» Items

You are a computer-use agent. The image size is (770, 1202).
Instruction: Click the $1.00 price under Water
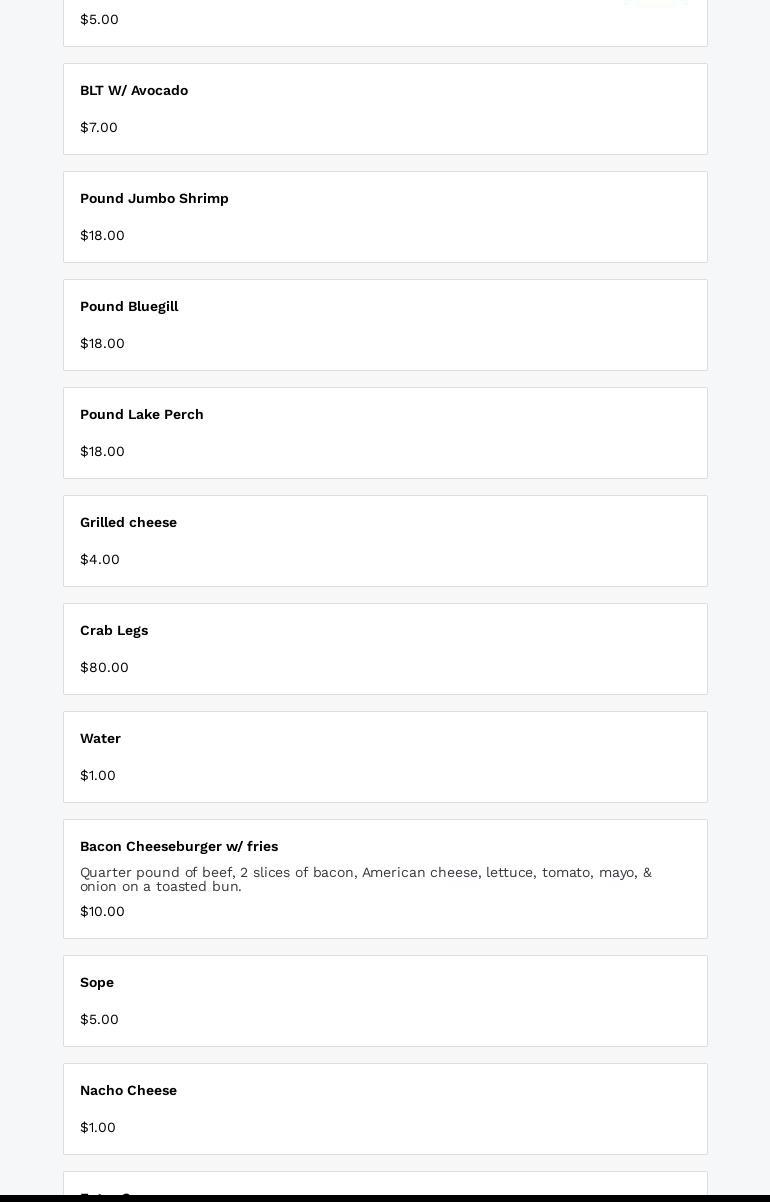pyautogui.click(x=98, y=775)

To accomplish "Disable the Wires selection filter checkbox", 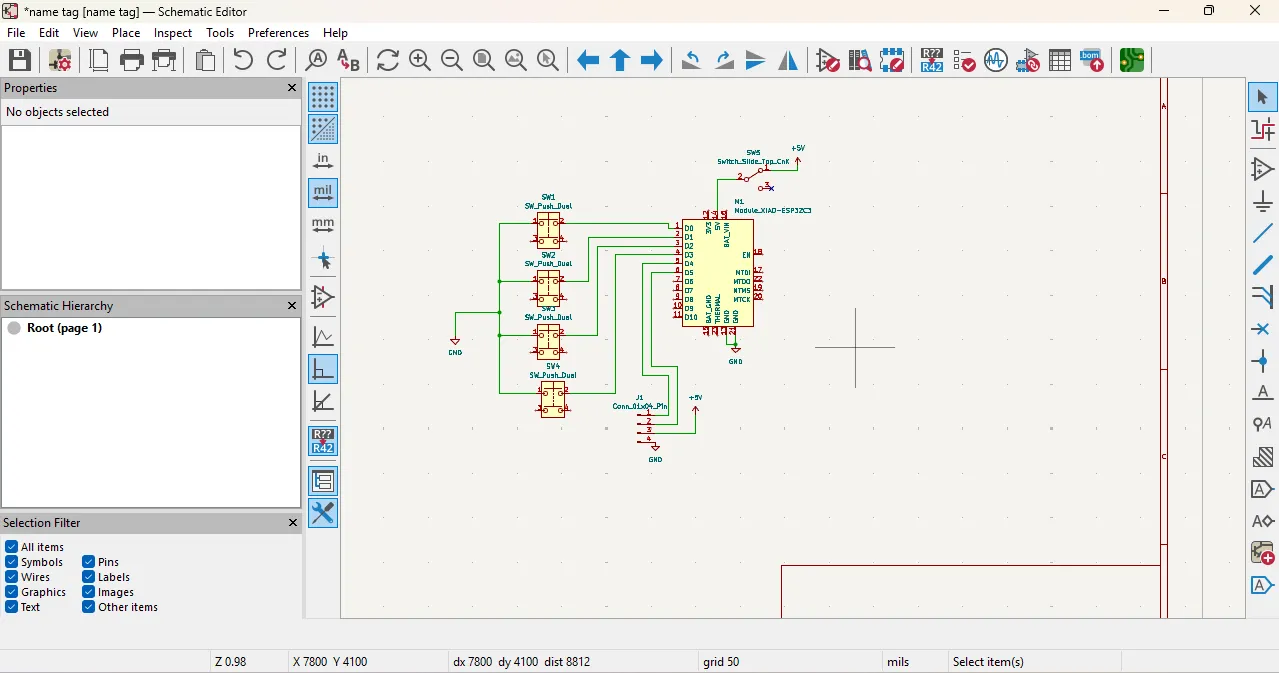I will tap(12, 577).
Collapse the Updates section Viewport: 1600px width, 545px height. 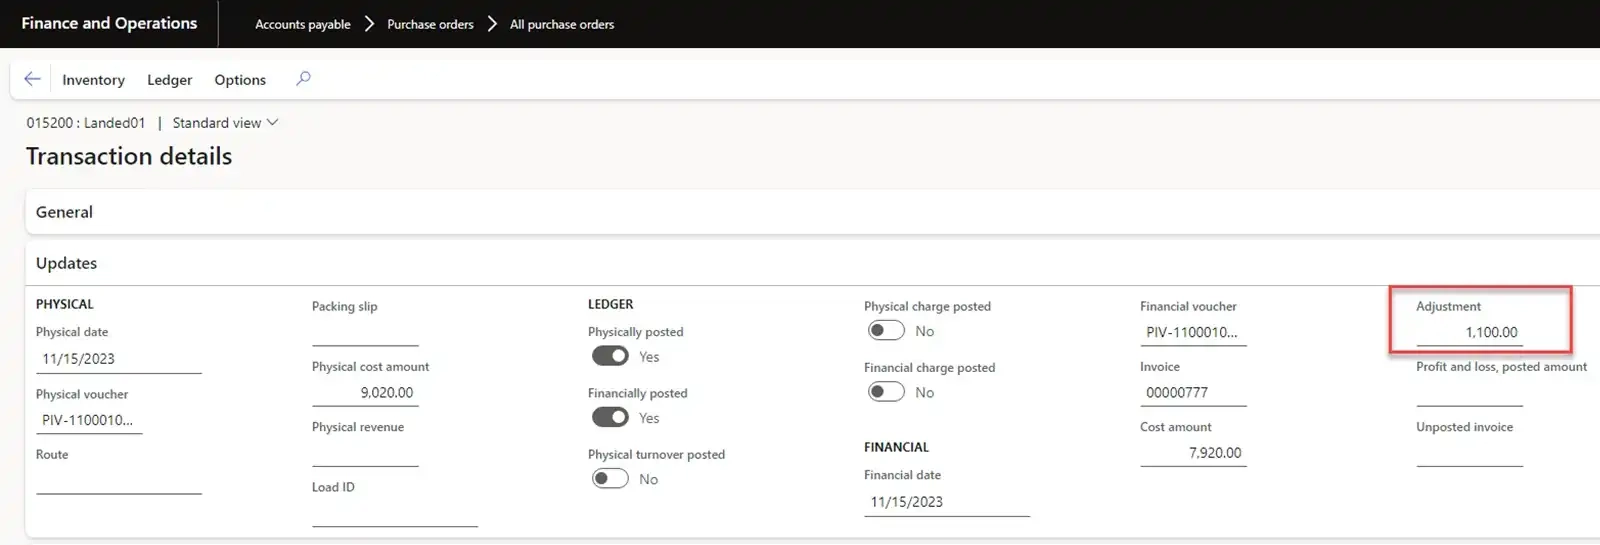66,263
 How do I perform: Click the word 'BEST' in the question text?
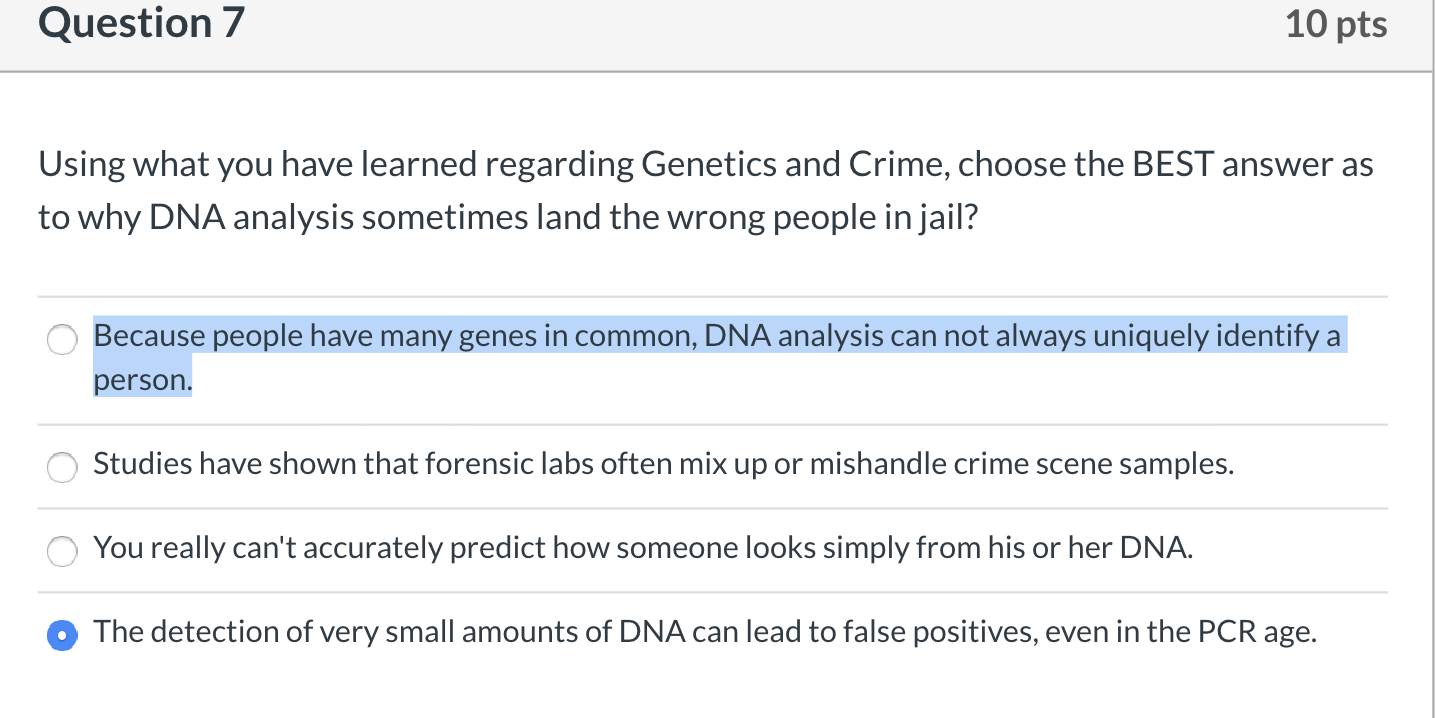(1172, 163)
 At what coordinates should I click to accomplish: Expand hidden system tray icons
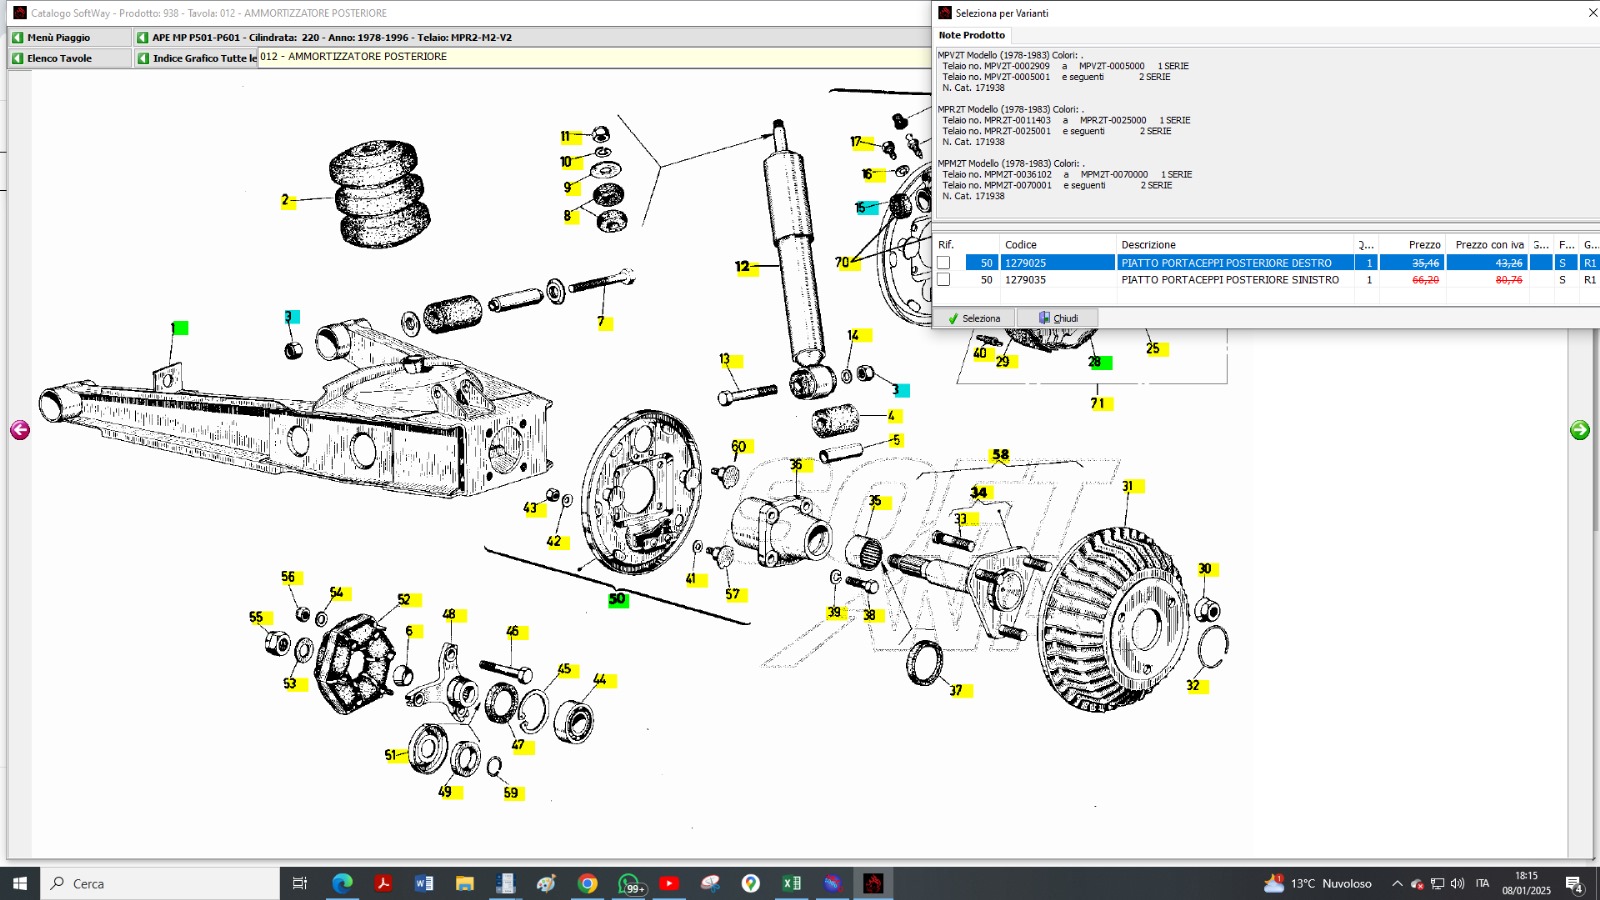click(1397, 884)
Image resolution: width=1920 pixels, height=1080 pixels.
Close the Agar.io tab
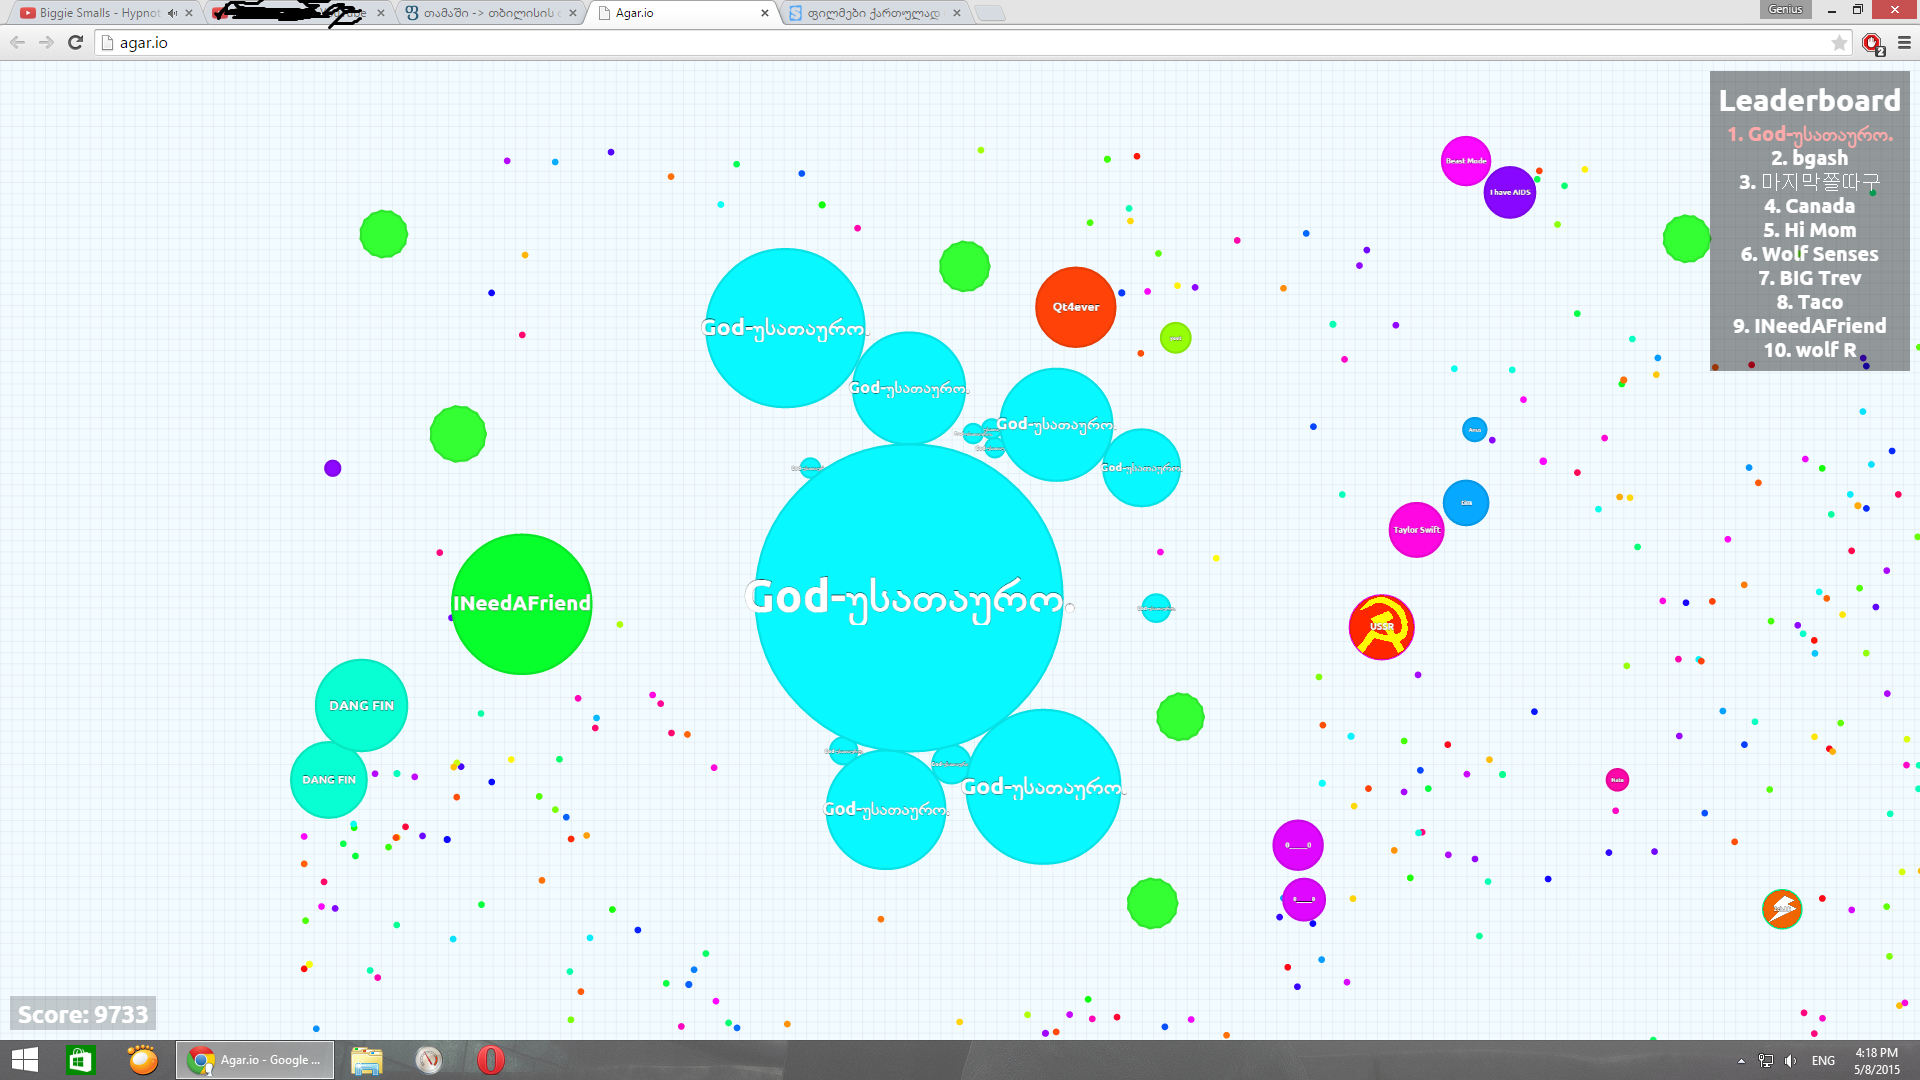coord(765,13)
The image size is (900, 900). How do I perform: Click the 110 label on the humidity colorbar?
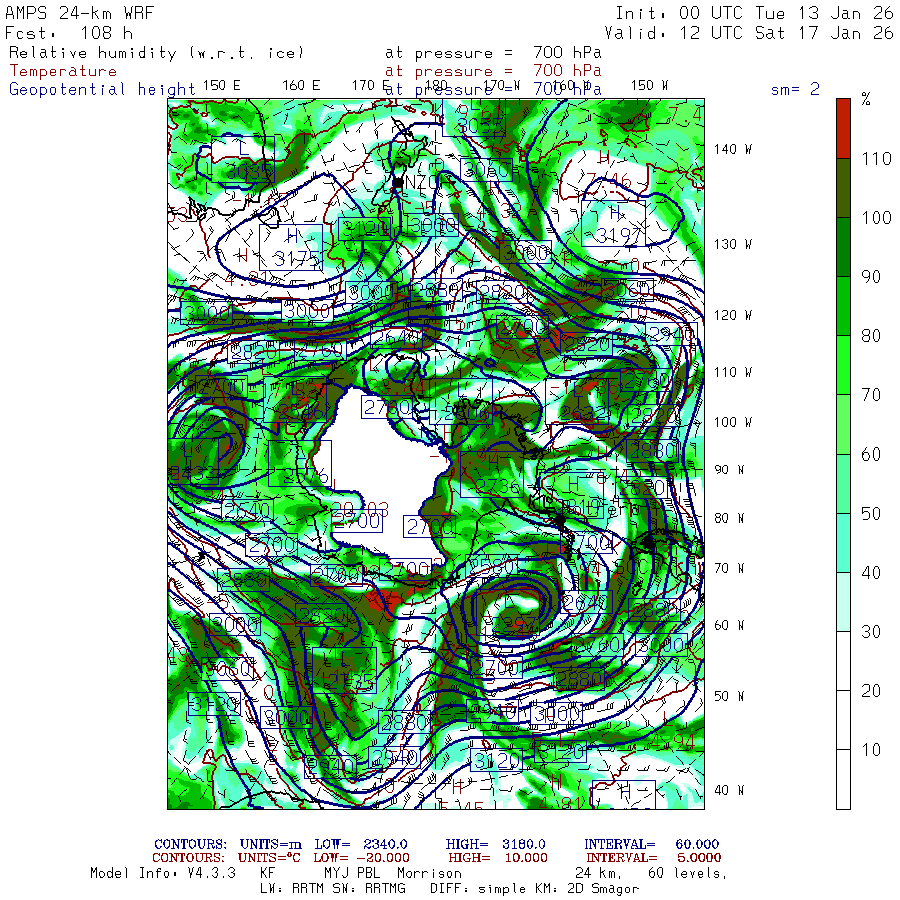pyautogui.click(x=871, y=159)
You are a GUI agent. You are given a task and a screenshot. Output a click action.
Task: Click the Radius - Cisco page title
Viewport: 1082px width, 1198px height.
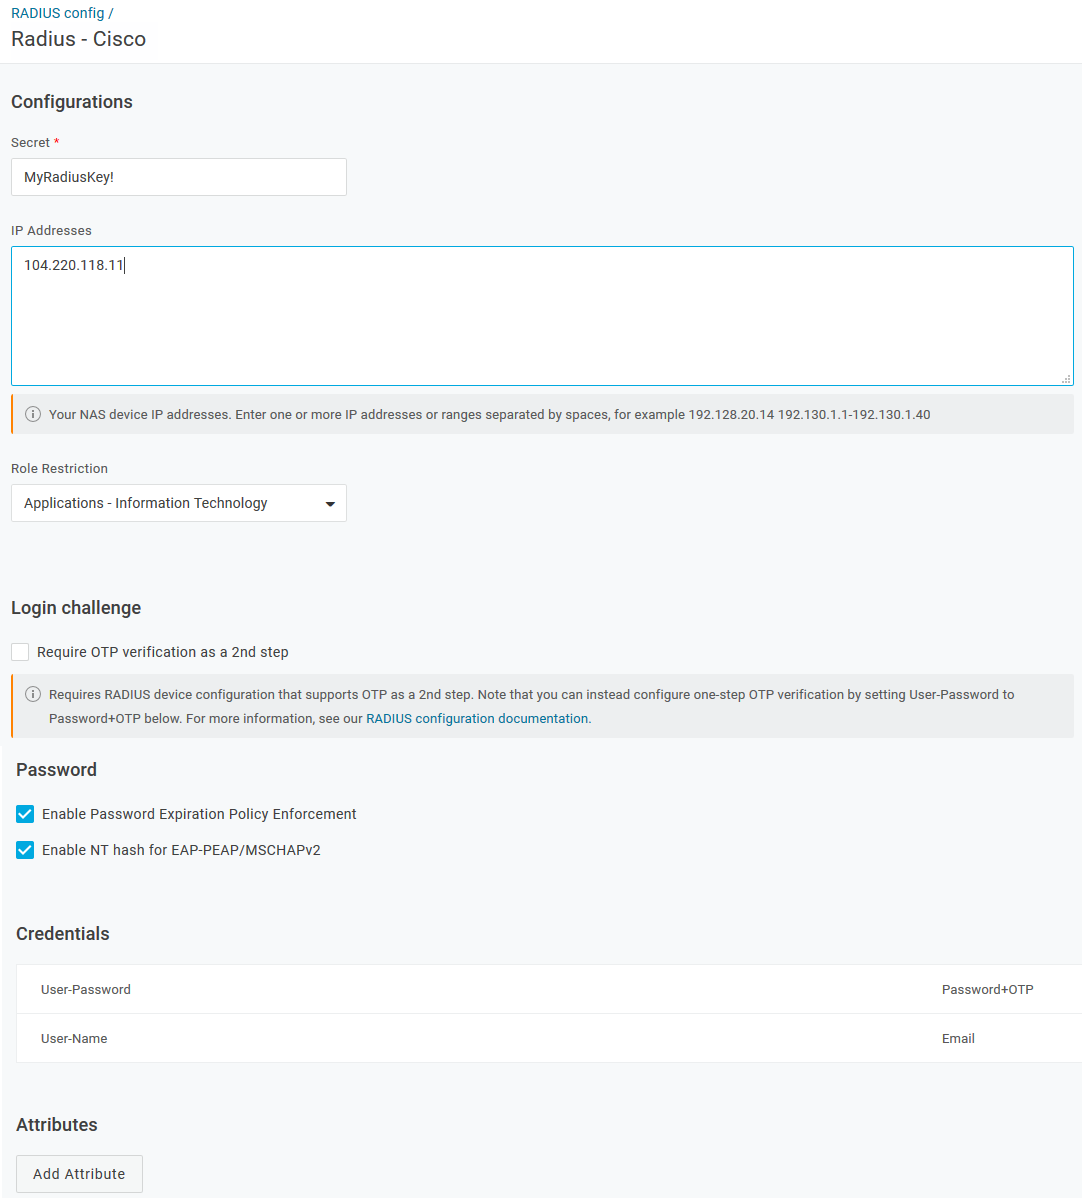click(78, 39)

» Goal of the exercise
Rewrite the lines from the one containing "How do I perform: Click the word" through the last line above, replacing "Agar.io tab" with "Agar.io window" and leaving everything else unchanged. Omit the pictures from your answer.

» Exercise response
 How do I perform: Click the word 'BEST' in the question text?
(1172, 163)
 At what coordinates should I click to accomplish: Expand hidden system tray icons
click(1397, 884)
Image resolution: width=1920 pixels, height=1080 pixels.
Close the Agar.io window
coord(765,13)
The image size is (900, 900). How do I perform: Click the 110 label on the humidity colorbar?
pyautogui.click(x=871, y=159)
You are a GUI agent. You are given a task and a screenshot. Output a click action.
Task: Click the Radius - Cisco page title
Viewport: 1082px width, 1198px height.
click(78, 39)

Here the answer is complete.